§ Source data:
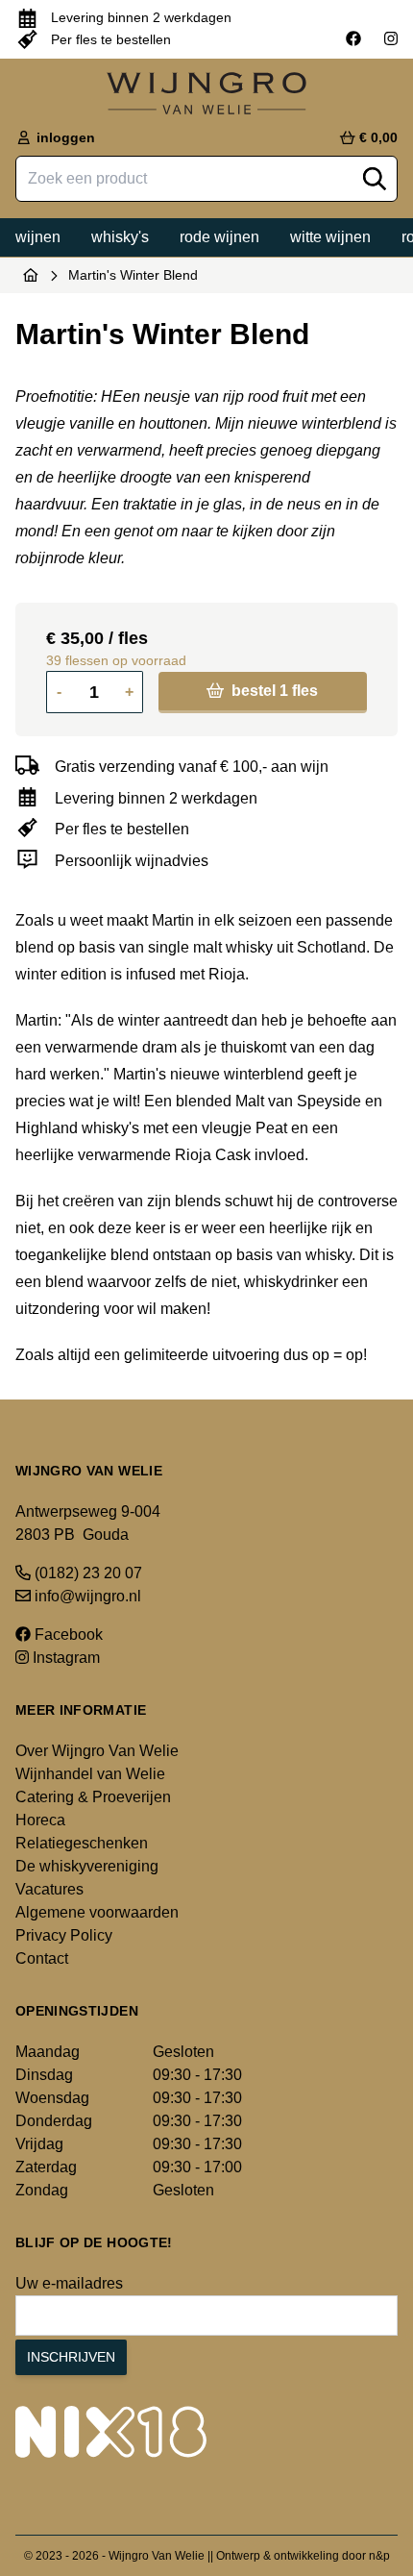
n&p (379, 2556)
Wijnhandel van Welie (90, 1774)
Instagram (64, 1657)
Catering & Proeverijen (93, 1797)
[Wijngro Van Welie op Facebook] (353, 39)
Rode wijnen (219, 237)
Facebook (67, 1634)
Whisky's (120, 237)
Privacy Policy (63, 1935)
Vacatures (49, 1889)
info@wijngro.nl (86, 1596)
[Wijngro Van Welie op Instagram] (391, 39)
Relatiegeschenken (81, 1843)
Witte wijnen (330, 237)
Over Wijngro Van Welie (97, 1751)
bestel (273, 690)
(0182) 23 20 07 (86, 1573)
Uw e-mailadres (69, 2283)
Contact (41, 1958)
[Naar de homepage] (30, 275)
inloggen (64, 137)
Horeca (40, 1820)
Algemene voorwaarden (97, 1912)
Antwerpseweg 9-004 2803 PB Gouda (87, 1523)
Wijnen (38, 237)
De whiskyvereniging (86, 1866)
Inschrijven (71, 2357)
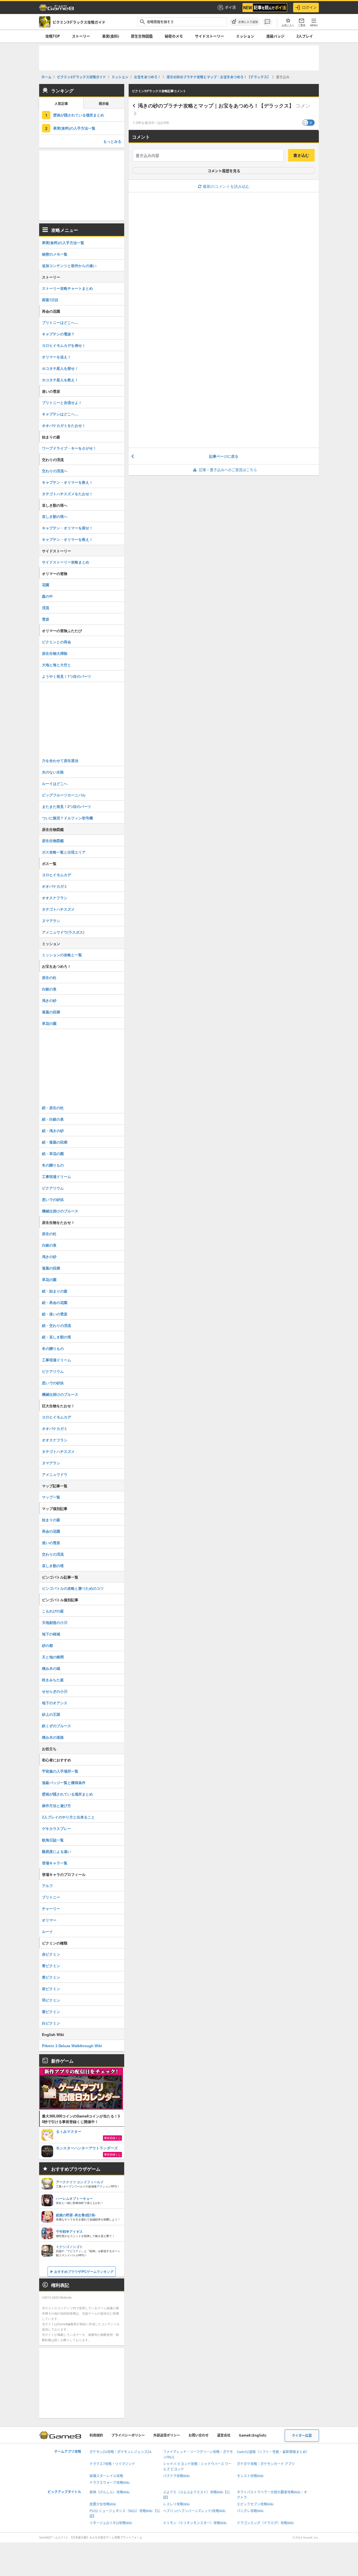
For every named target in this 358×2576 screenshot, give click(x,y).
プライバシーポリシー (128, 2435)
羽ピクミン (51, 2000)
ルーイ (47, 1931)
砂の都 (47, 1645)
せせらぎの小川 (54, 1691)
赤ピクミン (51, 1954)
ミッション (245, 36)
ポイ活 (230, 7)
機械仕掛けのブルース (60, 1211)
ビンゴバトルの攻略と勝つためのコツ (73, 1588)
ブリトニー (51, 1897)
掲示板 (104, 103)
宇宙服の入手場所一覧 (60, 1771)
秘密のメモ (174, 36)
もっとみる (112, 141)
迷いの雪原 (51, 1542)
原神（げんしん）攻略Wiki (109, 2492)
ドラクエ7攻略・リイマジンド (112, 2464)
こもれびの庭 (53, 1611)
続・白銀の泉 (53, 1119)
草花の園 (49, 1023)
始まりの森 (51, 1519)
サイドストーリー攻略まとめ (65, 562)
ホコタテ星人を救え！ (60, 379)
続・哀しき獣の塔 (56, 1337)
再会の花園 (51, 1531)
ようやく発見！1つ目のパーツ (66, 676)
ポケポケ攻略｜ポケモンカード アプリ (266, 2464)
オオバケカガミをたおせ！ (64, 425)
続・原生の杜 (53, 1107)
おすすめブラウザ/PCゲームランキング (84, 2271)
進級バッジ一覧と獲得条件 (64, 1782)
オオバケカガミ (54, 886)
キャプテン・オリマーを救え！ (67, 482)
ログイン (309, 7)
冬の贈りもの (53, 1165)
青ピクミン (51, 1965)
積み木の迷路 (53, 1737)
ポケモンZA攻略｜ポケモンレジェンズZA (121, 2451)
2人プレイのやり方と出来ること (68, 1817)
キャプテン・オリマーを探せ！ (67, 527)
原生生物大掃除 (54, 653)
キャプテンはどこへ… (60, 414)
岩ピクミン (51, 1988)
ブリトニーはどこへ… (60, 322)
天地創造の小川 (54, 1622)
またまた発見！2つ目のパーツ (66, 806)
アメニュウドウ (54, 1474)
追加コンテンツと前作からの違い (69, 265)
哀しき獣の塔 (53, 1565)
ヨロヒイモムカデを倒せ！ (64, 345)
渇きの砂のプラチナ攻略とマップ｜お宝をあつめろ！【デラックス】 (216, 105)
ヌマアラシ (51, 920)
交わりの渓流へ (54, 470)
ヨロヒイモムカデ (56, 874)
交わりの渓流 (53, 1554)
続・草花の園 (53, 1153)
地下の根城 (51, 1634)
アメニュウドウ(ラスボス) (63, 932)
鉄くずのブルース (56, 1725)
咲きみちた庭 (53, 1679)
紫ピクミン (51, 2011)
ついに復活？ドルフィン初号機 (67, 818)
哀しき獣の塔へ (54, 516)
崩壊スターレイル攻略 (106, 2476)
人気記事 (61, 103)
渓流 (45, 607)
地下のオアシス (54, 1702)
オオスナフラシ (54, 897)
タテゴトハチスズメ (58, 909)
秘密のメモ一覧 (54, 254)
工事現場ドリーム (56, 1176)
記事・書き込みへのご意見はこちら (228, 469)
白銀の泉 (49, 989)
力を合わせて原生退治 (60, 760)
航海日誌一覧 (53, 1840)
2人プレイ (304, 36)
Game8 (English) (252, 2435)
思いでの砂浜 (53, 1199)
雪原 (45, 619)
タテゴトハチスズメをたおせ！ (67, 493)
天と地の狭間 (53, 1656)
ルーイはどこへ (54, 783)
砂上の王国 (51, 1714)
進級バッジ (275, 36)
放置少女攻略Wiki (103, 2504)
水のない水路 (53, 772)
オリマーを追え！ (56, 356)
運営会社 (223, 2435)
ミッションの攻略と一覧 (62, 954)
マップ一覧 (51, 1497)
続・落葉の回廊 (54, 1142)
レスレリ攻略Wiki (176, 2504)
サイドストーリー (209, 36)
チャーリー (51, 1908)
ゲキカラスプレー (56, 1828)
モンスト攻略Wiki (250, 2476)
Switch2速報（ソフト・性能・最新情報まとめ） (273, 2451)
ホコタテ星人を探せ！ (60, 368)
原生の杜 (49, 977)
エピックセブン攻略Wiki (255, 2504)
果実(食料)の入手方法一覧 (74, 128)
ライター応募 (302, 2435)
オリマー (49, 1920)
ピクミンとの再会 (56, 641)
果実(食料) (110, 36)
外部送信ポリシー (166, 2435)
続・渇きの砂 (53, 1130)
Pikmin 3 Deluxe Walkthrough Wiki (72, 2045)
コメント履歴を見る (224, 170)
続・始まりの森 (54, 1291)
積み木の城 (51, 1668)
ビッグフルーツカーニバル (64, 795)
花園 (45, 584)
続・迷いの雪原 (54, 1314)
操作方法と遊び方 (56, 1805)
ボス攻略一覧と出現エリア (64, 852)
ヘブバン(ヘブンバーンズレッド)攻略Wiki (194, 2511)
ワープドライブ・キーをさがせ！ (69, 448)
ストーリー (81, 36)
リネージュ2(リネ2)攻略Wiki (111, 2523)
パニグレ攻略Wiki (250, 2511)
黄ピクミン (51, 1977)
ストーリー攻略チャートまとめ (67, 288)
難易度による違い (56, 1851)
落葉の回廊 (51, 1011)
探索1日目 (50, 299)
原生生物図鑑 (142, 36)
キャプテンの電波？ (58, 333)
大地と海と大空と (56, 664)
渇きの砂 (49, 1000)
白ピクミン (51, 2023)
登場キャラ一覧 (54, 1863)
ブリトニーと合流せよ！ (62, 402)
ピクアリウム (53, 1188)
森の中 (47, 596)
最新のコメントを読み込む (226, 186)
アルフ (47, 1885)
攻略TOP (52, 36)
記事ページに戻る (223, 456)
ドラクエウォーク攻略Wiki (109, 2482)
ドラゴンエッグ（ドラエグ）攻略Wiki (265, 2523)
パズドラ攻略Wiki (176, 2476)
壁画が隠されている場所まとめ (78, 115)
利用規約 (96, 2435)
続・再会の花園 (54, 1302)
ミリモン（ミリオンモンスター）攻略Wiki (195, 2523)
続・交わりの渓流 (56, 1325)
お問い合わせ (199, 2435)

§ Exercise description: Output the lines above exactly, but only those between the line holding "ついに復活？ドルフィン初号機 (67, 818)" and the line holding "白ピクミン (51, 2023)", inclusive.

§ Task answer:
ついに復活？ドルフィン初号機 (67, 818)
哀しき獣の塔へ (54, 516)
崩壊スターレイル攻略 (106, 2476)
人気記事 (61, 103)
渓流 (45, 607)
地下のオアシス (54, 1702)
オオスナフラシ (54, 897)
タテゴトハチスズメ (58, 909)
秘密のメモ一覧 (54, 254)
工事現場ドリーム (56, 1176)
記事・書き込みへのご意見はこちら (228, 469)
白銀の泉 (49, 989)
力を合わせて原生退治 (60, 760)
航海日誌一覧 (53, 1840)
2人プレイ (304, 36)
Game8 (English) (252, 2435)
思いでの砂浜 (53, 1199)
雪原 (45, 619)
タテゴトハチスズメをたおせ！ (67, 493)
天と地の狭間 (53, 1656)
ルーイはどこへ (54, 783)
砂上の王国 (51, 1714)
進級バッジ (275, 36)
放置少女攻略Wiki (103, 2504)
水のない水路 (53, 772)
オリマーを追え！ (56, 356)
運営会社 (223, 2435)
ミッションの攻略と一覧 (62, 954)
マップ一覧 (51, 1497)
続・落葉の回廊 (54, 1142)
レスレリ攻略Wiki (176, 2504)
サイドストーリー (209, 36)
チャーリー (51, 1908)
ゲキカラスプレー (56, 1828)
モンスト攻略Wiki (250, 2476)
Switch2速報（ソフト・性能・最新情報まとめ） (273, 2451)
ホコタテ星人を探せ！ (60, 368)
原生の杜 (49, 977)
エピックセブン攻略Wiki (255, 2504)
果実(食料)の入手方法一覧 (74, 128)
ライター応募 (302, 2435)
オリマー (49, 1920)
ピクミンとの再会 (56, 641)
果実(食料) (110, 36)
外部送信ポリシー (166, 2435)
続・渇きの砂 (53, 1130)
Pikmin 3 Deluxe Walkthrough Wiki (72, 2045)
コメント履歴を見る (224, 170)
続・始まりの森 (54, 1291)
積み木の城 (51, 1668)
ビッグフルーツカーニバル (64, 795)
花園 (45, 584)
続・迷いの雪原 (54, 1314)
操作方法と遊び方 (56, 1805)
ボス攻略一覧と出現エリア (64, 852)
ヘブバン(ヘブンバーンズレッド)攻略Wiki (194, 2511)
ワープドライブ・キーをさがせ！ (69, 448)
ストーリー (81, 36)
リネージュ2(リネ2)攻略Wiki (111, 2523)
パニグレ攻略Wiki (250, 2511)
黄ピクミン (51, 1977)
ストーリー攻略チャートまとめ (67, 288)
難易度による違い (56, 1851)
落葉の回廊 (51, 1011)
探索1日目 (50, 299)
原生生物図鑑 (142, 36)
キャプテンの電波？ (58, 333)
大地と海と大空と (56, 664)
渇きの砂 (49, 1000)
白ピクミン (51, 2023)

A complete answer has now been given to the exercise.